Records from a data collection
%%
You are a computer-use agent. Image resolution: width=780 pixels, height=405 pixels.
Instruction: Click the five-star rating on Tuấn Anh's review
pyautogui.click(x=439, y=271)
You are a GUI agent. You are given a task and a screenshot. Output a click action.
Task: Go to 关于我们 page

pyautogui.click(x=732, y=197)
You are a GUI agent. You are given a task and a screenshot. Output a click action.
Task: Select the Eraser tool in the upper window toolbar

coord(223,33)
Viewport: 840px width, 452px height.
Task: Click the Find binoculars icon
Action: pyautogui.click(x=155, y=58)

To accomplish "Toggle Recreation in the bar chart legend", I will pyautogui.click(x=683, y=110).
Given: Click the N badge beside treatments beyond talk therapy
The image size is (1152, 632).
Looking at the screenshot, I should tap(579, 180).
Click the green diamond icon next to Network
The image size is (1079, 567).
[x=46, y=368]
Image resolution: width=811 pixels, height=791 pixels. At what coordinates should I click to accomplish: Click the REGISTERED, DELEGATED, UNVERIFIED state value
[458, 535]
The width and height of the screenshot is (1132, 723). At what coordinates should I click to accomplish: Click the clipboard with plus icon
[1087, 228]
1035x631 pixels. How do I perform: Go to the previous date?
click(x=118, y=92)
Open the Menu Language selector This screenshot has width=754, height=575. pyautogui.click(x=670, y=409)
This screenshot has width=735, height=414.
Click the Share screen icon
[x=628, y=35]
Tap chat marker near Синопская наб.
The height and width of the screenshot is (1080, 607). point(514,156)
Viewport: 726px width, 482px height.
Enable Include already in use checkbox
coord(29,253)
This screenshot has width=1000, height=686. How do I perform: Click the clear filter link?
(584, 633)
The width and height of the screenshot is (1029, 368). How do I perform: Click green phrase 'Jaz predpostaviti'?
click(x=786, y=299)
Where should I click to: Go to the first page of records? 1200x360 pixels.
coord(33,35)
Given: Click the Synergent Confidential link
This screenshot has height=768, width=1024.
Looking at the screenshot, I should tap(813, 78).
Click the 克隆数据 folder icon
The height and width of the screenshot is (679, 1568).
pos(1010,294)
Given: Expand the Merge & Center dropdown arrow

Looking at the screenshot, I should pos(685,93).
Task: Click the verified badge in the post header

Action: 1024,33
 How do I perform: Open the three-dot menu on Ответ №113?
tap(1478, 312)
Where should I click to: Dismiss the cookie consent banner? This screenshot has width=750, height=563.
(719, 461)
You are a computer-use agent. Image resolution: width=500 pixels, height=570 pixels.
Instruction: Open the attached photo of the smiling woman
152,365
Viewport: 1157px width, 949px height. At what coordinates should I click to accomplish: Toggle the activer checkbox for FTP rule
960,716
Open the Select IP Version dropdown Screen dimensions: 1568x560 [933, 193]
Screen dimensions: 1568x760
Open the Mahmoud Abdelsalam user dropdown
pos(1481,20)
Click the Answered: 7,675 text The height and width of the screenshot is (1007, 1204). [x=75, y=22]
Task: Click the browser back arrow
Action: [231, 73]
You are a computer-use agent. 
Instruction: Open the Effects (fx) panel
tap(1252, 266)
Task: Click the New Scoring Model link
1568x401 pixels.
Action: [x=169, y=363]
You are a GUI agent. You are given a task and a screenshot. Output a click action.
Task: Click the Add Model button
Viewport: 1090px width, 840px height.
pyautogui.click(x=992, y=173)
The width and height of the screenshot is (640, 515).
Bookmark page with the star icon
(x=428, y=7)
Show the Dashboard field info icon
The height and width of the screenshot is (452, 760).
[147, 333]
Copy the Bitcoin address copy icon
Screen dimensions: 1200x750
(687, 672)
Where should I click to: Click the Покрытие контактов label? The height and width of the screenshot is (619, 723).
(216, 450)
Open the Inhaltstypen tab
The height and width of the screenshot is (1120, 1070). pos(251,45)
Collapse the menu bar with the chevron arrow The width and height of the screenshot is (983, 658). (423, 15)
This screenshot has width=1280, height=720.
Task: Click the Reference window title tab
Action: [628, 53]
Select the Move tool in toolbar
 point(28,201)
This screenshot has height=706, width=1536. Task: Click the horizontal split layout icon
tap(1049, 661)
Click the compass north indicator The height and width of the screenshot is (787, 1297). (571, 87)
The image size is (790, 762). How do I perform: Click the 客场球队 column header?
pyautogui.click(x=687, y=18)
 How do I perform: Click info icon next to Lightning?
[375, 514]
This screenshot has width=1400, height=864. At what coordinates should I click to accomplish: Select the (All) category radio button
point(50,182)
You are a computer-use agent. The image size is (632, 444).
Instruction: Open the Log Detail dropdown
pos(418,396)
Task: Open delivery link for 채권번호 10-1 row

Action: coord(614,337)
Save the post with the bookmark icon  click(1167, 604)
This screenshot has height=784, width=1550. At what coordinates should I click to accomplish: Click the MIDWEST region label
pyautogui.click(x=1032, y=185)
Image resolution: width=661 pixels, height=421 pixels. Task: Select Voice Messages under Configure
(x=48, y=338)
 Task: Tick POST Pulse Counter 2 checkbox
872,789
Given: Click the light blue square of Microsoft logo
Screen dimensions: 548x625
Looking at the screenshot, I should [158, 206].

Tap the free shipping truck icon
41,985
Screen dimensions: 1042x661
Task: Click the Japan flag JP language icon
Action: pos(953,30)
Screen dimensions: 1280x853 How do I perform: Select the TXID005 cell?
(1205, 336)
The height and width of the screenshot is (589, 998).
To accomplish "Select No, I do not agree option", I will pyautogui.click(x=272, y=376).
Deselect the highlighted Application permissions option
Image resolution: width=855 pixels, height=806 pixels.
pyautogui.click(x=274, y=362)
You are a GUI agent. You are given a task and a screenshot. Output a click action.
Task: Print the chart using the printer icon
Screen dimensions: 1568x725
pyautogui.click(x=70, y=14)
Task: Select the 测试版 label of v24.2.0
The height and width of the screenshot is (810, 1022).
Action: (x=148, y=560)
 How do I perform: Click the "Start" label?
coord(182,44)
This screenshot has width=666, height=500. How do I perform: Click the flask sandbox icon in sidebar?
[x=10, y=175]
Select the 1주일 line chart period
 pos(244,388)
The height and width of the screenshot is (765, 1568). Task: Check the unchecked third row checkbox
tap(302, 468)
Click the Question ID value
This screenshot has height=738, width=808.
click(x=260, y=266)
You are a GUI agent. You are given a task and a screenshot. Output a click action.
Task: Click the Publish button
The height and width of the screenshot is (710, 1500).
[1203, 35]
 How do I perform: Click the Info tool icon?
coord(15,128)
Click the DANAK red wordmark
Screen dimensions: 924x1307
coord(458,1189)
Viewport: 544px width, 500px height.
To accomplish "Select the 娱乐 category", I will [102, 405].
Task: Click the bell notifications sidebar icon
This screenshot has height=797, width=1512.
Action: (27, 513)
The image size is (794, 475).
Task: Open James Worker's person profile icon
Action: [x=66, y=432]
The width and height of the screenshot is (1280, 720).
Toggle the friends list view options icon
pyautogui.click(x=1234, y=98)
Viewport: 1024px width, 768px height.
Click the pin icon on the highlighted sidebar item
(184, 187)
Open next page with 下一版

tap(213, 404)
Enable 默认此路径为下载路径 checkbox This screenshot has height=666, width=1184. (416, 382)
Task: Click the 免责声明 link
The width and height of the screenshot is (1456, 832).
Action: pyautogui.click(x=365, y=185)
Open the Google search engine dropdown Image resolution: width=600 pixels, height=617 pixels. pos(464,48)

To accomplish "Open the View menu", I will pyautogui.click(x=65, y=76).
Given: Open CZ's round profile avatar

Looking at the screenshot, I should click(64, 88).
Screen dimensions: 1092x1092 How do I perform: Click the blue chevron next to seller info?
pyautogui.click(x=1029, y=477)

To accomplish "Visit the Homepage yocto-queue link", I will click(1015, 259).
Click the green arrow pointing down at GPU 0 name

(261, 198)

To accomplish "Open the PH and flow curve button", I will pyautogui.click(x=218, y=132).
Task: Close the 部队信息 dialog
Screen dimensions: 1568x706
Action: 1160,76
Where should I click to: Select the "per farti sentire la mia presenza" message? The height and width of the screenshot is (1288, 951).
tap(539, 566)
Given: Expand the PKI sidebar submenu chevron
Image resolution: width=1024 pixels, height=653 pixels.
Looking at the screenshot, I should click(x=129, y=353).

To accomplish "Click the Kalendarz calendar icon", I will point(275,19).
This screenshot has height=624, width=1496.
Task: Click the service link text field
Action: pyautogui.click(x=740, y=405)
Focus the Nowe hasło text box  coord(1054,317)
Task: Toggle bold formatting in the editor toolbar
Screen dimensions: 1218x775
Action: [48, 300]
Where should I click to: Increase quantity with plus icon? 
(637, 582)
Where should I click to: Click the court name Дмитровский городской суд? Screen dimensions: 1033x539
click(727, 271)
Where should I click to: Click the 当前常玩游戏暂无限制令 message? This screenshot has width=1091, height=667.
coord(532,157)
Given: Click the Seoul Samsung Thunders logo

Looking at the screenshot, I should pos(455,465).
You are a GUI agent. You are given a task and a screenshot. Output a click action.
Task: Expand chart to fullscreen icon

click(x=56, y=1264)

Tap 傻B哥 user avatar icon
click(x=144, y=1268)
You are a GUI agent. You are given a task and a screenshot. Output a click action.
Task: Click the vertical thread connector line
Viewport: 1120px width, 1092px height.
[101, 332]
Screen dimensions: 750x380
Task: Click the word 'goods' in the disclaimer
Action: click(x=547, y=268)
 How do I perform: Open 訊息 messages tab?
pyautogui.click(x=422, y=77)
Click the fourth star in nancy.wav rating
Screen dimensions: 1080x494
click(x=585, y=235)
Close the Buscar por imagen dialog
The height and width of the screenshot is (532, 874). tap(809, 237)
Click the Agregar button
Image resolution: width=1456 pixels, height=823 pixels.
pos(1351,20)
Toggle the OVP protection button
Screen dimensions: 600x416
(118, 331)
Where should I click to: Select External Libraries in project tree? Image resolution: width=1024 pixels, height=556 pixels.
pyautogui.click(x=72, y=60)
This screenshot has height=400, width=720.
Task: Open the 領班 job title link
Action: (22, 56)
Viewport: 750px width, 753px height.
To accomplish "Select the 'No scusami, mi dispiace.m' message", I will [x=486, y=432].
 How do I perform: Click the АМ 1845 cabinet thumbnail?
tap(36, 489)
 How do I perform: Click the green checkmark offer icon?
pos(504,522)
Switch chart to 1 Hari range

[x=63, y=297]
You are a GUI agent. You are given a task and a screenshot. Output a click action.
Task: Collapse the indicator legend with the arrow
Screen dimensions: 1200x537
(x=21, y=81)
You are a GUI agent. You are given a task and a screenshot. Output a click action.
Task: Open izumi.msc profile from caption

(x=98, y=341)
%%
#### [Task to carry out]
Report all lines of the data that include the word "computer".

#### [Solution for this task]
You are a computer-use agent. Image resolution: width=780 pixels, height=405 pixels.
You are a computer-use agent. Image resolution: width=500 pixels, height=570 pixels.
You are a computer-use agent. 
You are a computer-use agent. The image size is (632, 444).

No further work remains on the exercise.